====== SUPPLIED MATERIAL

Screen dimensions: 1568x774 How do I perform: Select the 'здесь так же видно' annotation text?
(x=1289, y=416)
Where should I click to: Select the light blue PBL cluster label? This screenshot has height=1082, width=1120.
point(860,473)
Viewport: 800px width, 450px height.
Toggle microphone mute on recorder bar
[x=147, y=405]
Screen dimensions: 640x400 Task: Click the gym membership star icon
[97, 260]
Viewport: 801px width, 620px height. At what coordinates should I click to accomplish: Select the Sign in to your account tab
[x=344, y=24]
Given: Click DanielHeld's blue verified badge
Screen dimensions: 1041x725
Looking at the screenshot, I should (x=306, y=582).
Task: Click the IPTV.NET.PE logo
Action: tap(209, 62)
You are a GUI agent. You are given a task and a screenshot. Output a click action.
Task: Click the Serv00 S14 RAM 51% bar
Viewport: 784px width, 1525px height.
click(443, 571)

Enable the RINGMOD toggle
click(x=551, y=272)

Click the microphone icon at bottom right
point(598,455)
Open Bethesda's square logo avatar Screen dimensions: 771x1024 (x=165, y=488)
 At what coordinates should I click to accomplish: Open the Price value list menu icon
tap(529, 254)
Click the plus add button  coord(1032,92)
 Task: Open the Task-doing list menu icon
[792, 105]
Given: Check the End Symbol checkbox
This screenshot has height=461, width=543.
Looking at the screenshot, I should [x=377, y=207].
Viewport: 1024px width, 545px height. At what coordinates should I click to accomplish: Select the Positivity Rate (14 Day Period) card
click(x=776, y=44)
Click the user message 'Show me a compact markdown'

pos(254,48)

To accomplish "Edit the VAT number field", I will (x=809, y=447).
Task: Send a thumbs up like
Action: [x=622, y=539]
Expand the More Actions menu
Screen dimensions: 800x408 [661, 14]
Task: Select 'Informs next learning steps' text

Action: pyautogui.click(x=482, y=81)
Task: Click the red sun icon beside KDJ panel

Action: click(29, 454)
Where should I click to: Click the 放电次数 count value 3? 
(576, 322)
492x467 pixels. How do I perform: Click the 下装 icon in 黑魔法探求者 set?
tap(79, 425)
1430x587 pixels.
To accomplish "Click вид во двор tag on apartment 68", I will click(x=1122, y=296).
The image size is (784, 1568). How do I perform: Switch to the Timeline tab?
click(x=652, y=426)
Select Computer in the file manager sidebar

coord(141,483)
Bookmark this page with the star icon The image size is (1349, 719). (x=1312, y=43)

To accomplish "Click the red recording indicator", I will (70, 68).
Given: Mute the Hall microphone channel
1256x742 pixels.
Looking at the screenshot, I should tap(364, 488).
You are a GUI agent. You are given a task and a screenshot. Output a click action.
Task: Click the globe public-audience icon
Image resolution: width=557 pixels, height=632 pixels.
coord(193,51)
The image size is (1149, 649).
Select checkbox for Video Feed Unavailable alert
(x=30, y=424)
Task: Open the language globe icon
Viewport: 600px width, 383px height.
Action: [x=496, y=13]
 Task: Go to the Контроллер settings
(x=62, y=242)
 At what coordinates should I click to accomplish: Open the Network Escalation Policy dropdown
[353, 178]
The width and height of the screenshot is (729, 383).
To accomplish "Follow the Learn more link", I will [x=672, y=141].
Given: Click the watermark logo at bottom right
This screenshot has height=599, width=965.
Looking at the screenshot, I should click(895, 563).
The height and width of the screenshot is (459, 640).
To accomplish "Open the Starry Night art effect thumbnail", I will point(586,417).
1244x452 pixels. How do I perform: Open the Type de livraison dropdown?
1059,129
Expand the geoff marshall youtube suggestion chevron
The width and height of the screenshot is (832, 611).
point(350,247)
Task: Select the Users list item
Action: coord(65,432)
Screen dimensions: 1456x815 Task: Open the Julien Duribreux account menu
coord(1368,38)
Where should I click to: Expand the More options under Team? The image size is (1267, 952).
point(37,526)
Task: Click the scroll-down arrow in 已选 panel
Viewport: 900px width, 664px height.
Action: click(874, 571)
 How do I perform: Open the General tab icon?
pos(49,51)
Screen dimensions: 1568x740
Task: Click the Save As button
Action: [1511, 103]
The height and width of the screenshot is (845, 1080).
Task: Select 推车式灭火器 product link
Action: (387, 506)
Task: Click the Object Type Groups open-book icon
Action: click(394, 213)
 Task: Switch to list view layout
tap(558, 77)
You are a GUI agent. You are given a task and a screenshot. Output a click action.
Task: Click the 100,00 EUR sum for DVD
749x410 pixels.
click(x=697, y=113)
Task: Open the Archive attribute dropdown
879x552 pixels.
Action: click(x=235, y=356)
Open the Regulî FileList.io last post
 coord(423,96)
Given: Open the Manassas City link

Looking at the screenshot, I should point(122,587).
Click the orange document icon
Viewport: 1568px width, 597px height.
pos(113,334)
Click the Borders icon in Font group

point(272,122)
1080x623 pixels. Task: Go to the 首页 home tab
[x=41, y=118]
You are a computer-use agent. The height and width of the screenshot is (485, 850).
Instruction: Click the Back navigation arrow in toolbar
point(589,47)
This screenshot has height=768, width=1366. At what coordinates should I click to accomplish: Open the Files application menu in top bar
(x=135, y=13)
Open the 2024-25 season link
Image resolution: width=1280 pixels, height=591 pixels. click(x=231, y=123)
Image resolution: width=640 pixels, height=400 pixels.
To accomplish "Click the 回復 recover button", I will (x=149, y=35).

============

### DIRECTIONS
The records above need to be returned in full, with nothing altered.

### TASK ANSWER
Screen dimensions: 1568x774 How do I perform: Select the 'здесь так же видно' annotation text?
(x=1289, y=416)
Where should I click to: Select the light blue PBL cluster label? This screenshot has height=1082, width=1120.
point(860,473)
Viewport: 800px width, 450px height.
Toggle microphone mute on recorder bar
[x=147, y=405]
Screen dimensions: 640x400 Task: Click the gym membership star icon
[97, 260]
Viewport: 801px width, 620px height. At what coordinates should I click to accomplish: Select the Sign in to your account tab
[x=344, y=24]
Given: Click DanielHeld's blue verified badge
Screen dimensions: 1041x725
Looking at the screenshot, I should (x=306, y=582).
Task: Click the IPTV.NET.PE logo
Action: tap(209, 62)
You are a GUI agent. You are given a task and a screenshot. Output a click action.
Task: Click the Serv00 S14 RAM 51% bar
Viewport: 784px width, 1525px height.
click(443, 571)

Enable the RINGMOD toggle
click(x=551, y=272)

Click the microphone icon at bottom right
point(598,455)
Open Bethesda's square logo avatar Screen dimensions: 771x1024 (x=165, y=488)
 At what coordinates should I click to accomplish: Open the Price value list menu icon
tap(529, 254)
Click the plus add button  coord(1032,92)
 Task: Open the Task-doing list menu icon
[792, 105]
Given: Check the End Symbol checkbox
This screenshot has height=461, width=543.
Looking at the screenshot, I should [x=377, y=207].
Viewport: 1024px width, 545px height. At what coordinates should I click to accomplish: Select the Positivity Rate (14 Day Period) card
click(x=776, y=44)
Click the user message 'Show me a compact markdown'

pos(254,48)

To accomplish "Edit the VAT number field", I will (x=809, y=447).
Task: Send a thumbs up like
Action: [x=622, y=539]
Expand the More Actions menu
Screen dimensions: 800x408 [661, 14]
Task: Select 'Informs next learning steps' text

Action: pyautogui.click(x=482, y=81)
Task: Click the red sun icon beside KDJ panel

Action: click(29, 454)
Where should I click to: Click the 放电次数 count value 3? 
(576, 322)
492x467 pixels. How do I perform: Click the 下装 icon in 黑魔法探求者 set?
tap(79, 425)
1430x587 pixels.
To accomplish "Click вид во двор tag on apartment 68", I will click(x=1122, y=296).
The image size is (784, 1568). How do I perform: Switch to the Timeline tab?
click(x=652, y=426)
Select Computer in the file manager sidebar

coord(141,483)
Bookmark this page with the star icon The image size is (1349, 719). (x=1312, y=43)

To accomplish "Click the red recording indicator", I will (70, 68).
Given: Mute the Hall microphone channel
1256x742 pixels.
Looking at the screenshot, I should tap(364, 488).
You are a GUI agent. You are given a task and a screenshot. Output a click action.
Task: Click the globe public-audience icon
Image resolution: width=557 pixels, height=632 pixels.
coord(193,51)
The image size is (1149, 649).
Select checkbox for Video Feed Unavailable alert
(x=30, y=424)
Task: Open the language globe icon
Viewport: 600px width, 383px height.
Action: [x=496, y=13]
 Task: Go to the Контроллер settings
(x=62, y=242)
 At what coordinates should I click to accomplish: Open the Network Escalation Policy dropdown
[353, 178]
The width and height of the screenshot is (729, 383).
To accomplish "Follow the Learn more link", I will [x=672, y=141].
Given: Click the watermark logo at bottom right
This screenshot has height=599, width=965.
Looking at the screenshot, I should click(895, 563).
The height and width of the screenshot is (459, 640).
To accomplish "Open the Starry Night art effect thumbnail", I will point(586,417).
1244x452 pixels. How do I perform: Open the Type de livraison dropdown?
1059,129
Expand the geoff marshall youtube suggestion chevron
The width and height of the screenshot is (832, 611).
point(350,247)
Task: Select the Users list item
Action: coord(65,432)
Screen dimensions: 1456x815 Task: Open the Julien Duribreux account menu
coord(1368,38)
Where should I click to: Expand the More options under Team? The image size is (1267, 952).
point(37,526)
Task: Click the scroll-down arrow in 已选 panel
Viewport: 900px width, 664px height.
Action: click(874, 571)
 How do I perform: Open the General tab icon?
pos(49,51)
Screen dimensions: 1568x740
Task: Click the Save As button
Action: [1511, 103]
The height and width of the screenshot is (845, 1080).
Task: Select 推车式灭火器 product link
Action: (387, 506)
Task: Click the Object Type Groups open-book icon
Action: click(394, 213)
 Task: Switch to list view layout
tap(558, 77)
You are a GUI agent. You are given a task and a screenshot. Output a click action.
Task: Click the 100,00 EUR sum for DVD
749x410 pixels.
click(x=697, y=113)
Task: Open the Archive attribute dropdown
879x552 pixels.
Action: click(x=235, y=356)
Open the Regulî FileList.io last post
 coord(423,96)
Given: Open the Manassas City link

Looking at the screenshot, I should point(122,587).
Click the orange document icon
Viewport: 1568px width, 597px height.
pos(113,334)
Click the Borders icon in Font group

point(272,122)
1080x623 pixels. Task: Go to the 首页 home tab
[x=41, y=118]
You are a computer-use agent. The height and width of the screenshot is (485, 850).
Instruction: Click the Back navigation arrow in toolbar
point(589,47)
This screenshot has height=768, width=1366. At what coordinates should I click to accomplish: Open the Files application menu in top bar
(x=135, y=13)
Open the 2024-25 season link
Image resolution: width=1280 pixels, height=591 pixels. click(x=231, y=123)
Image resolution: width=640 pixels, height=400 pixels.
To accomplish "Click the 回復 recover button", I will (x=149, y=35).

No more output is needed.